_Items from a data source_
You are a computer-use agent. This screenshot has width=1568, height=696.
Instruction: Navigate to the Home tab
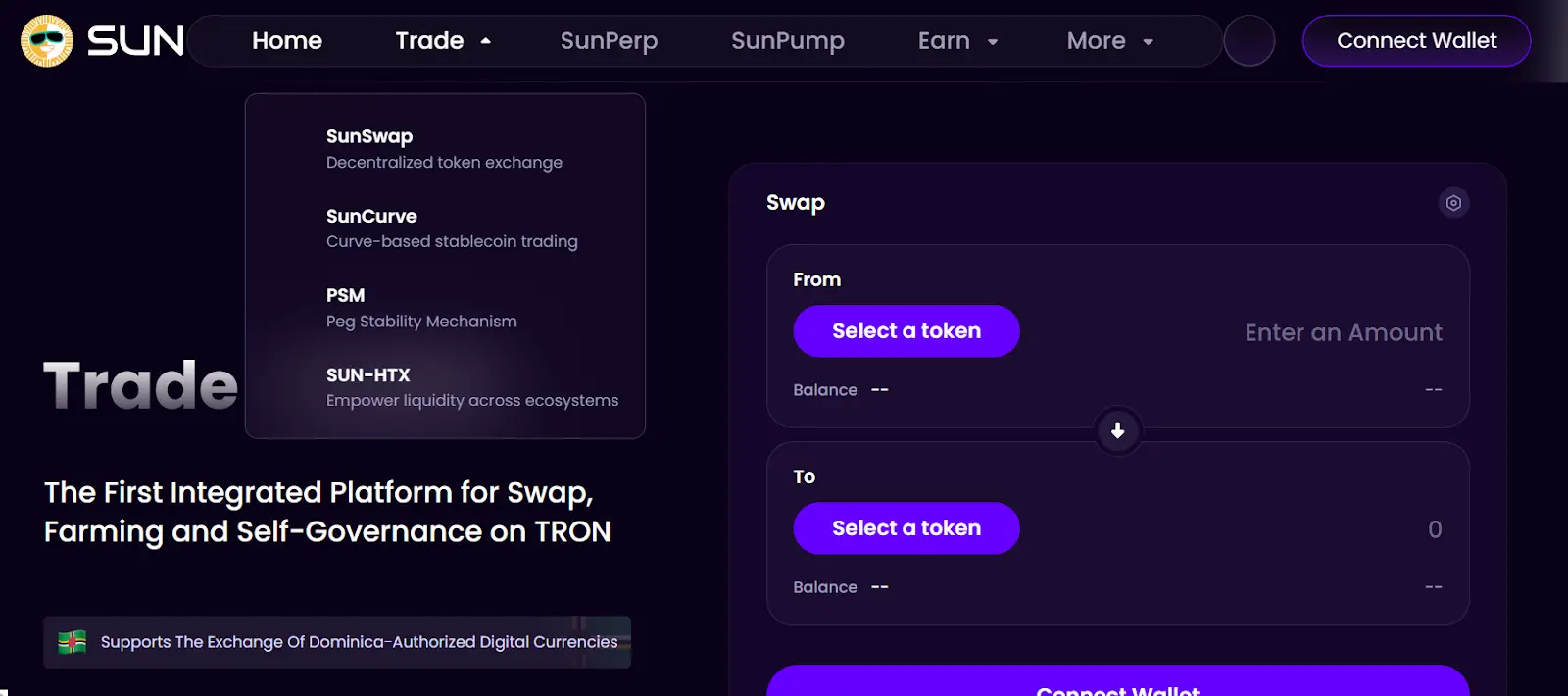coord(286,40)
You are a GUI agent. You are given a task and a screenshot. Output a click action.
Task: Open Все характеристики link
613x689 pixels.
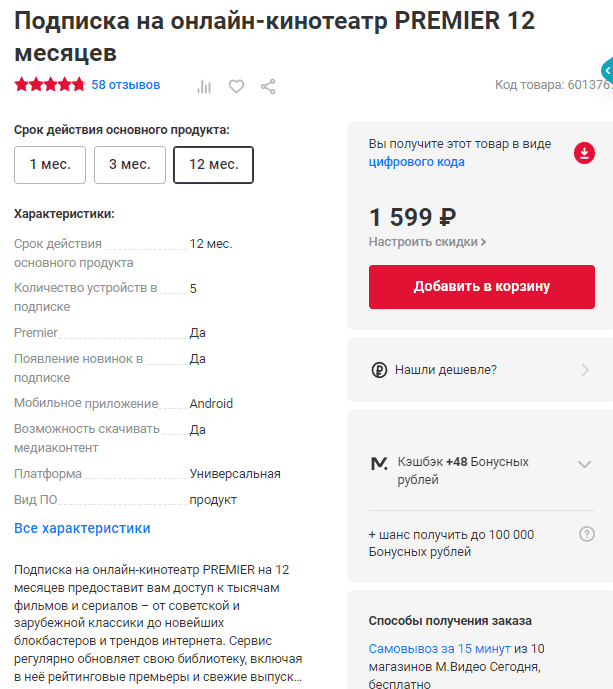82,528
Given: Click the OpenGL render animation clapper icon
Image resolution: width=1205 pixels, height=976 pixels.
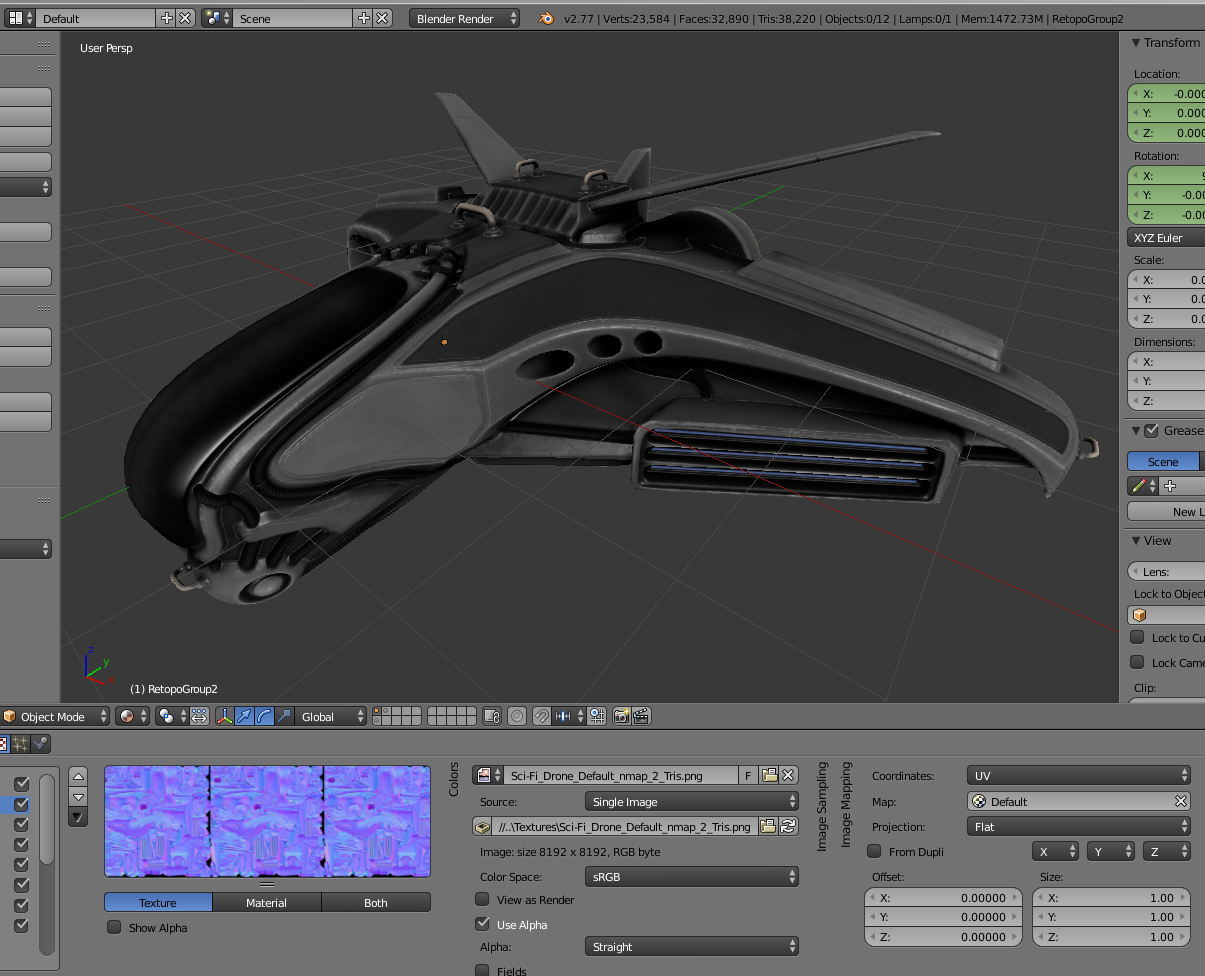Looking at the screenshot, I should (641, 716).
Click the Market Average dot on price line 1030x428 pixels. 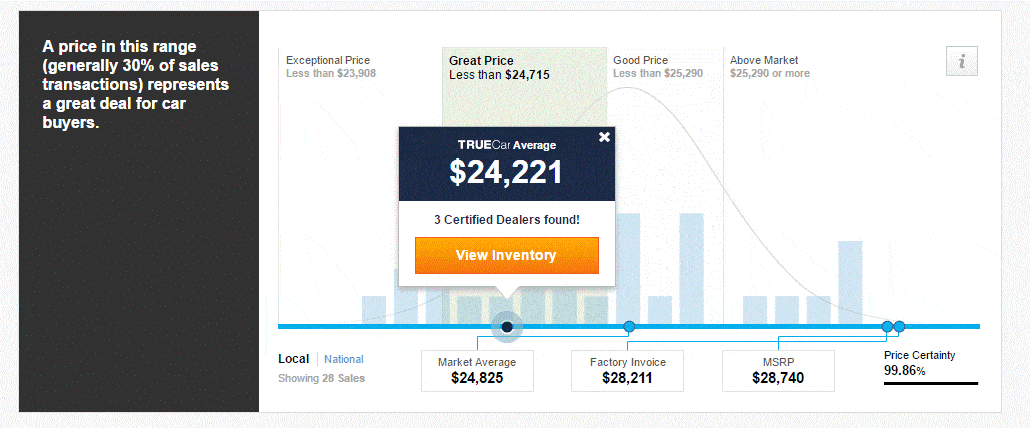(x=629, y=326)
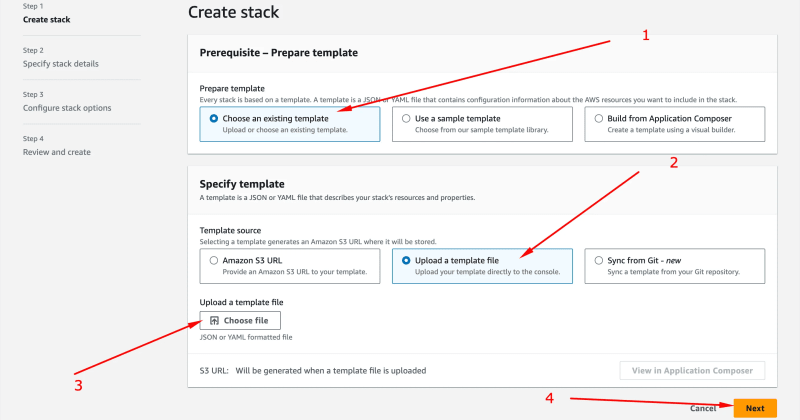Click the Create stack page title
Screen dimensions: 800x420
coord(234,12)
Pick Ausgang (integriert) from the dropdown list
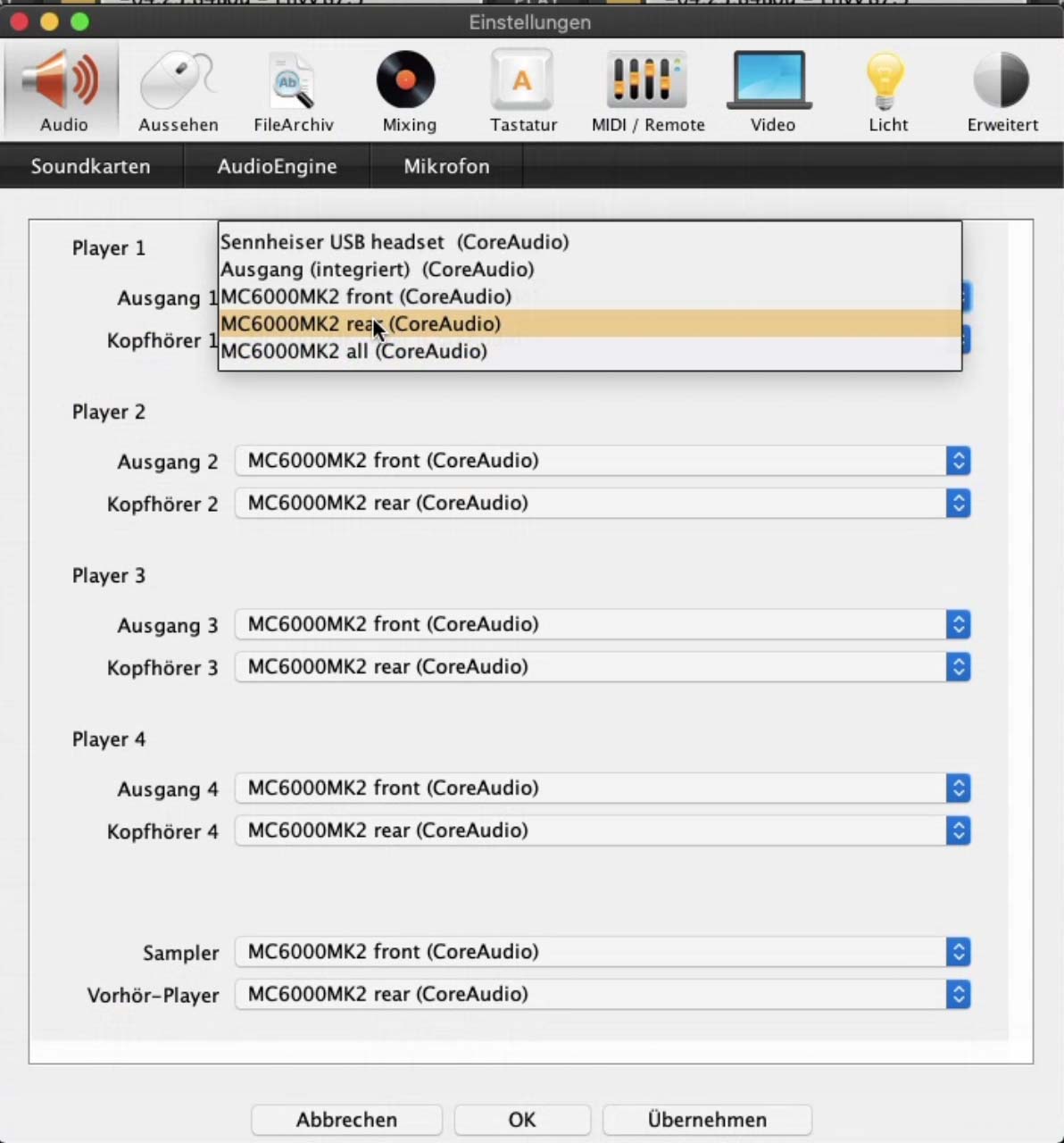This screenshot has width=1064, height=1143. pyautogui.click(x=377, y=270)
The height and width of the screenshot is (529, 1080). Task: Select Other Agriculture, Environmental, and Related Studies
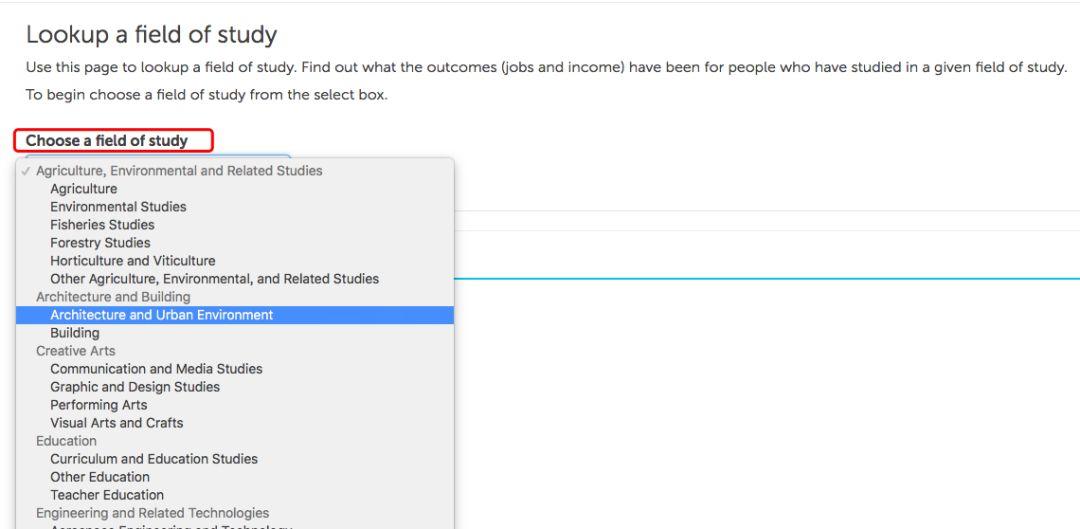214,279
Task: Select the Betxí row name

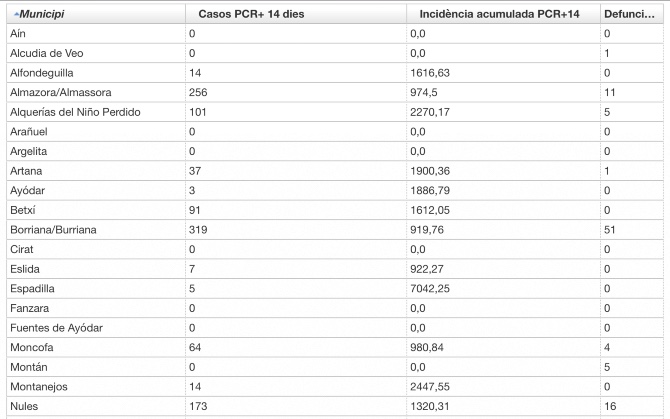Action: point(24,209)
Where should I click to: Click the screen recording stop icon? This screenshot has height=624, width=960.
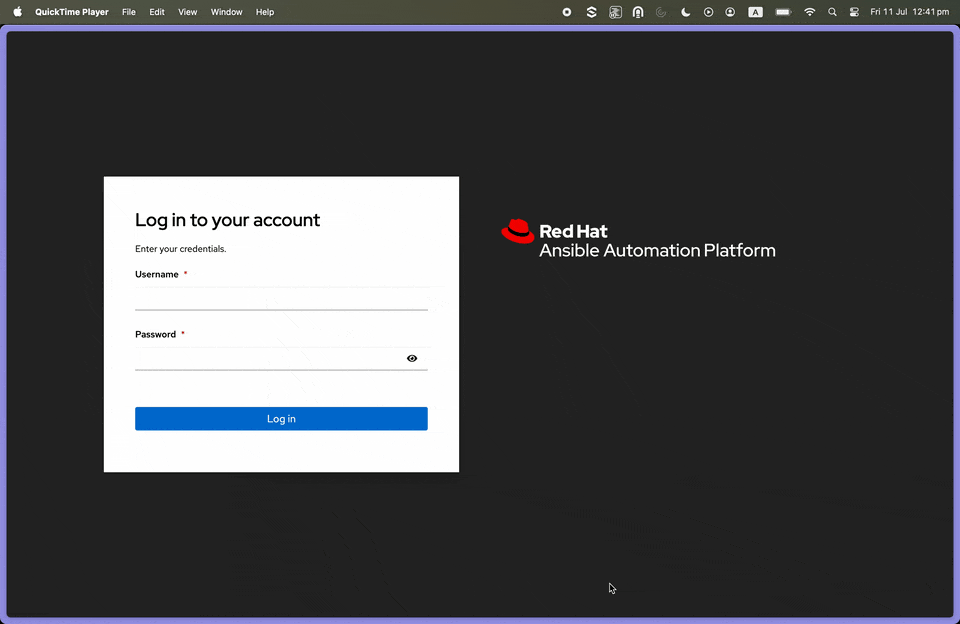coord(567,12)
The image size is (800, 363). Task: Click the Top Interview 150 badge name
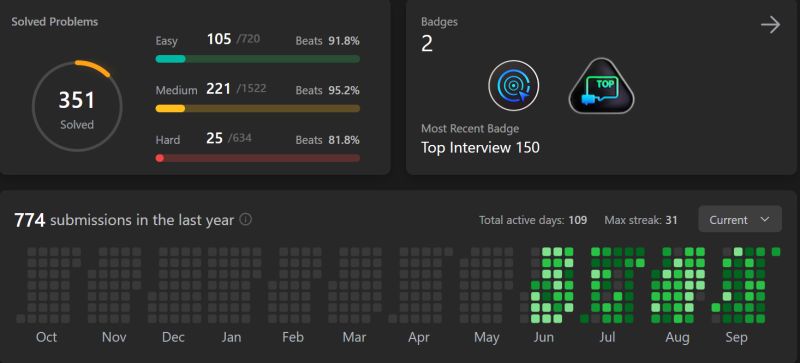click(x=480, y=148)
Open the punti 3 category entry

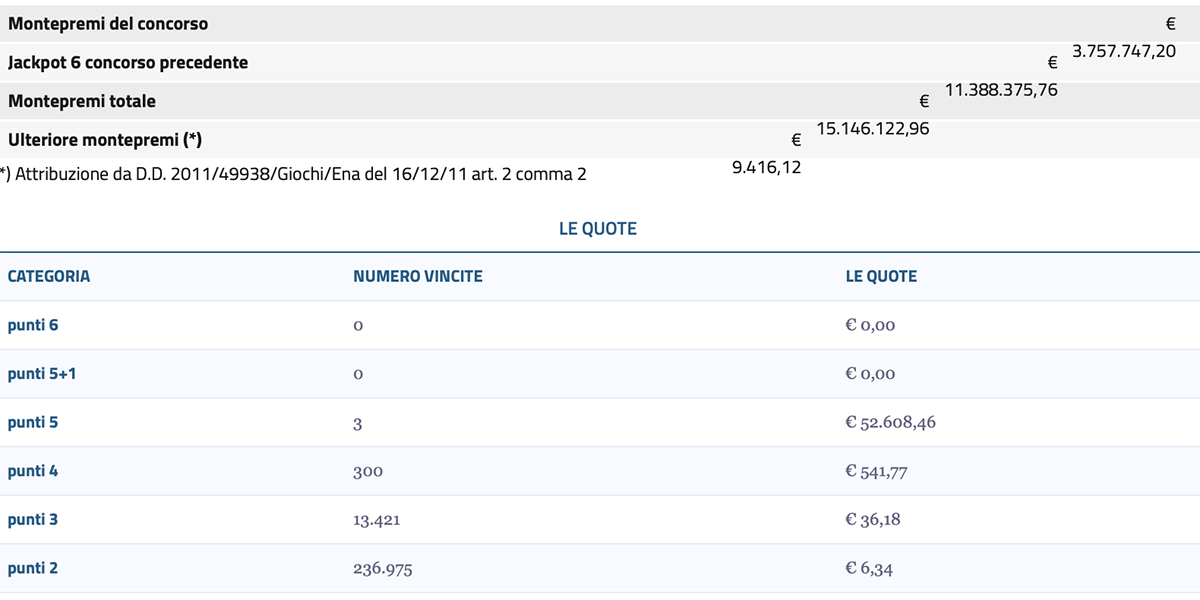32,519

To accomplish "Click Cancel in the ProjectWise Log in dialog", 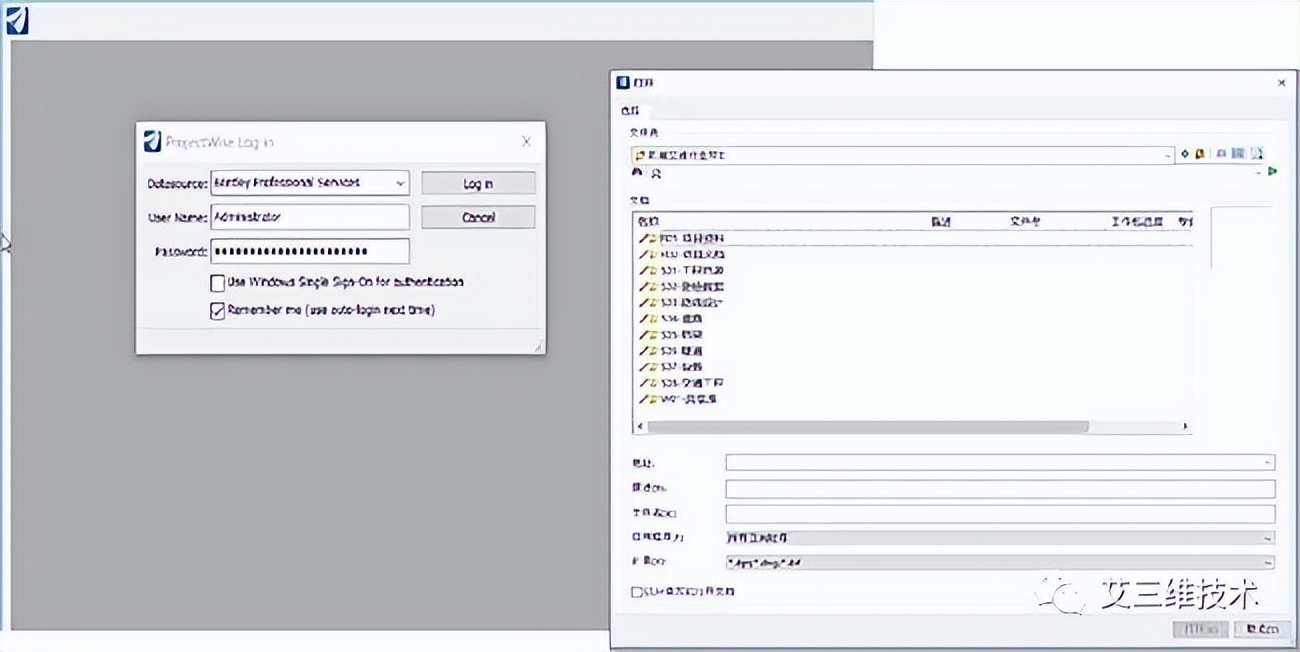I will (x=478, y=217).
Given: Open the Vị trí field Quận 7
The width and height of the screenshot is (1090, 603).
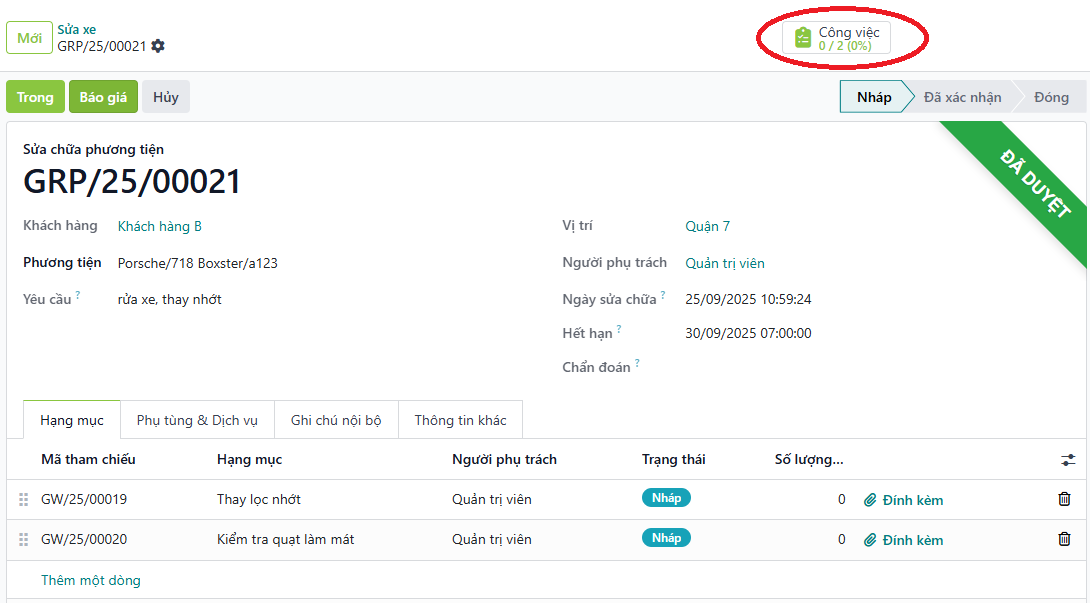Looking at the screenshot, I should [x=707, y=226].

_ASSIGNMENT_
Every line holding the word "agent" should be copied out of the records above.

_EXERCISE OUTPUT_
You are a computer-use agent. This screenshot has width=1568, height=696.
You are a GUI agent. You are given a task and a screenshot. Output a click action.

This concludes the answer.